What is required: Return the following data exactly, with all pictures left out.

(Stored records)
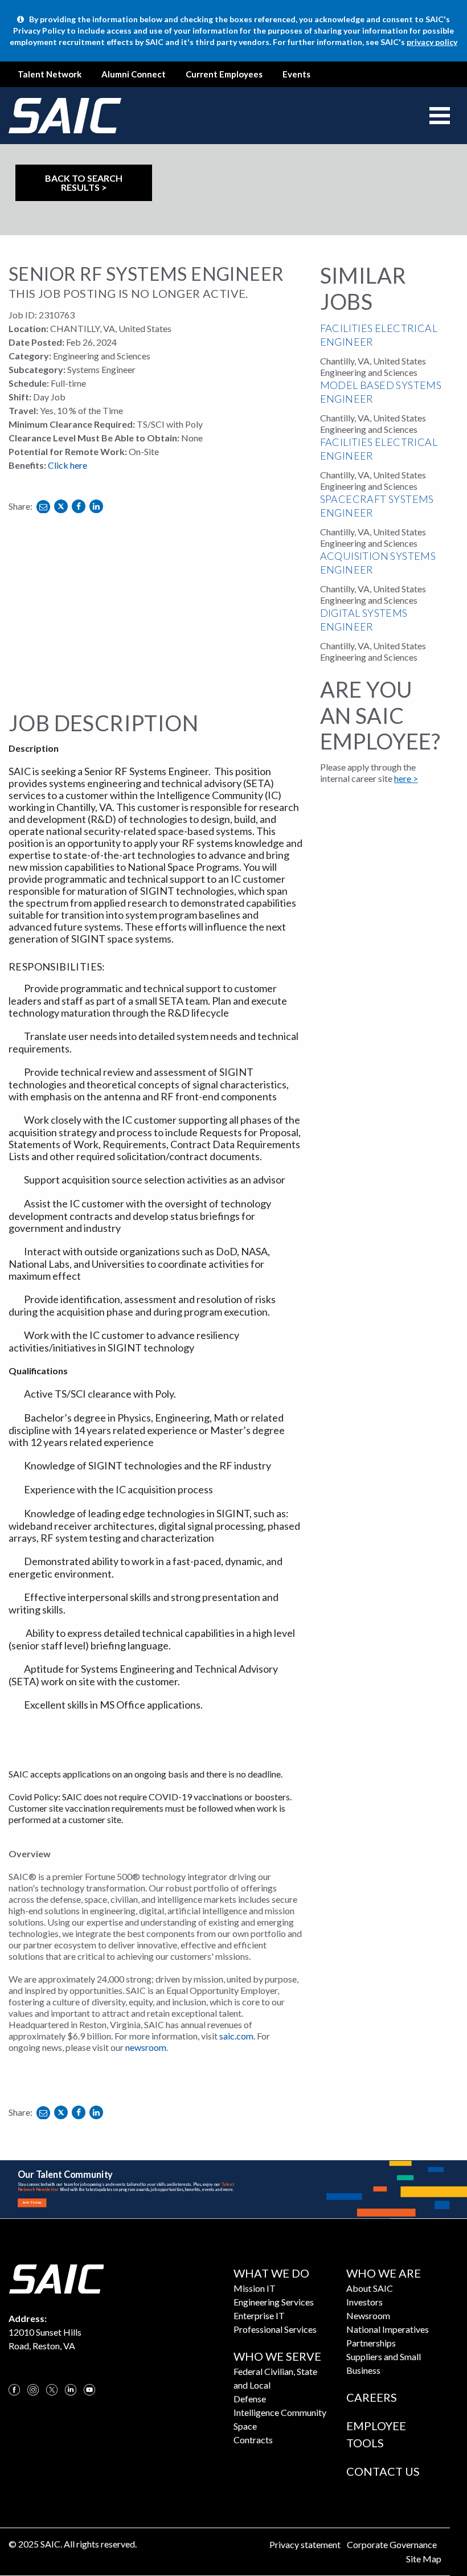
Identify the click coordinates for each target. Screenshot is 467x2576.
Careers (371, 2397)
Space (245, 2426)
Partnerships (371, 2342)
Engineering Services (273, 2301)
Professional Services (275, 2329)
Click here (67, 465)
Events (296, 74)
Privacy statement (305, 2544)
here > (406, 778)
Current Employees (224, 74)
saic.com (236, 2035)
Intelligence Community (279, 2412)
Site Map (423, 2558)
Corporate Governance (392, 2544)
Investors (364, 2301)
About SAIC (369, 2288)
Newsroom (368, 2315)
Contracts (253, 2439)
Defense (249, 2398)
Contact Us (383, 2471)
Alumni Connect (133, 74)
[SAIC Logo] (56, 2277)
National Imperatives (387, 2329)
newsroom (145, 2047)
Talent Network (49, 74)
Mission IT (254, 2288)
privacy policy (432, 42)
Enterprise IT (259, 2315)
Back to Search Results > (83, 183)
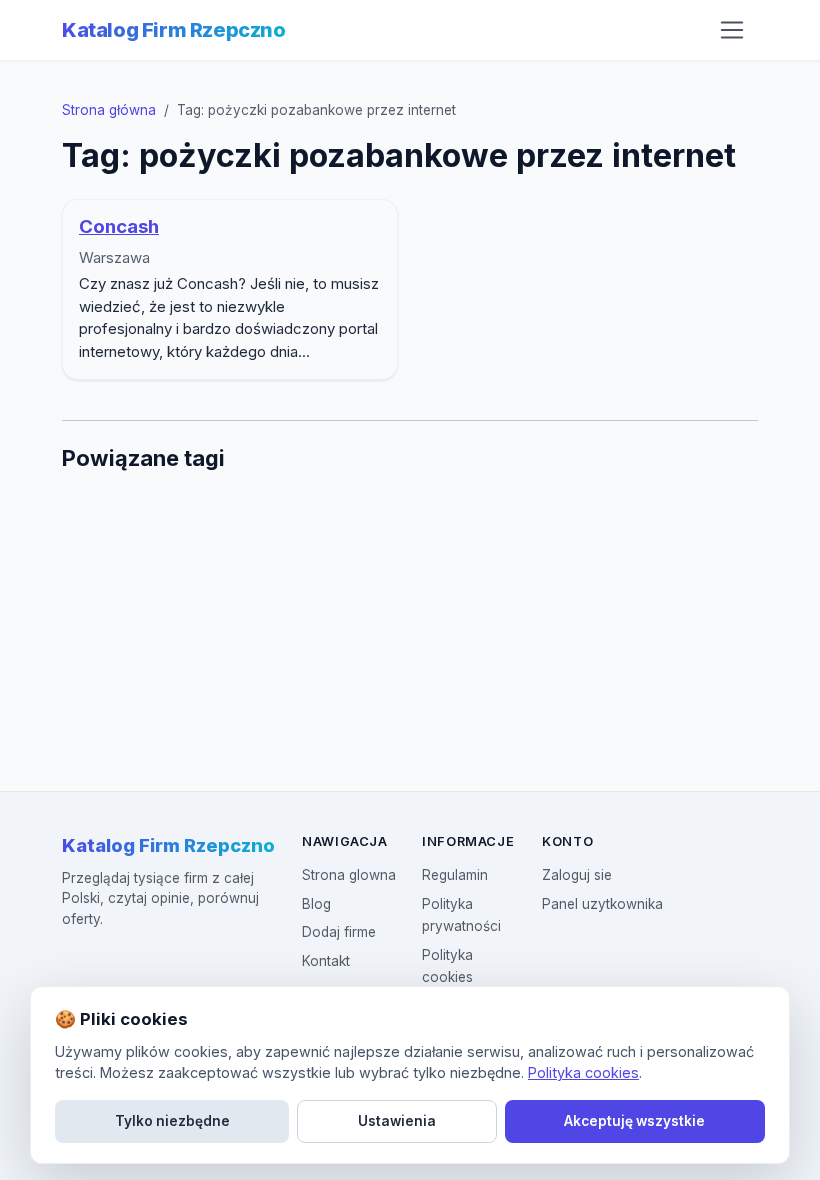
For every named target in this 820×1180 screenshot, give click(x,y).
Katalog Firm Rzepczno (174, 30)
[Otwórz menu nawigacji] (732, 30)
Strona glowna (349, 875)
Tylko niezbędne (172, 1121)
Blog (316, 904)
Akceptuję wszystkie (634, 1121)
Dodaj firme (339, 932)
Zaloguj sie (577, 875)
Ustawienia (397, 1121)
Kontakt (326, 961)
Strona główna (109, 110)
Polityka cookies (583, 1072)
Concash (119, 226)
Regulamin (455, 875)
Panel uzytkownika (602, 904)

Written reply:
Identify the click coordinates for each target. Screenshot is 467x2576.
Careers (371, 2397)
Space (245, 2426)
Partnerships (371, 2342)
Engineering Services (273, 2301)
Professional Services (275, 2329)
Click here (67, 465)
Events (296, 74)
Privacy statement (305, 2544)
here > (406, 778)
Current Employees (224, 74)
saic.com (236, 2035)
Intelligence Community (279, 2412)
Site Map (423, 2558)
Corporate Governance (392, 2544)
Investors (364, 2301)
About SAIC (369, 2288)
Newsroom (368, 2315)
Contracts (253, 2439)
Defense (249, 2398)
Contact Us (383, 2471)
Alumni Connect (133, 74)
[SAIC Logo] (56, 2277)
National Imperatives (387, 2329)
newsroom (145, 2047)
Talent Network (49, 74)
Mission IT (254, 2288)
privacy policy (432, 42)
Enterprise IT (259, 2315)
Back to Search Results > (83, 183)
For every named target in this 820×1180 screenshot, give click(x,y).
Katalog Firm Rzepczno (174, 30)
[Otwórz menu nawigacji] (732, 30)
Strona glowna (349, 875)
Tylko niezbędne (172, 1121)
Blog (316, 904)
Akceptuję wszystkie (634, 1121)
Dodaj firme (339, 932)
Zaloguj sie (577, 875)
Ustawienia (397, 1121)
Kontakt (326, 961)
Strona główna (109, 110)
Polityka cookies (583, 1072)
Concash (119, 226)
Regulamin (455, 875)
Panel uzytkownika (602, 904)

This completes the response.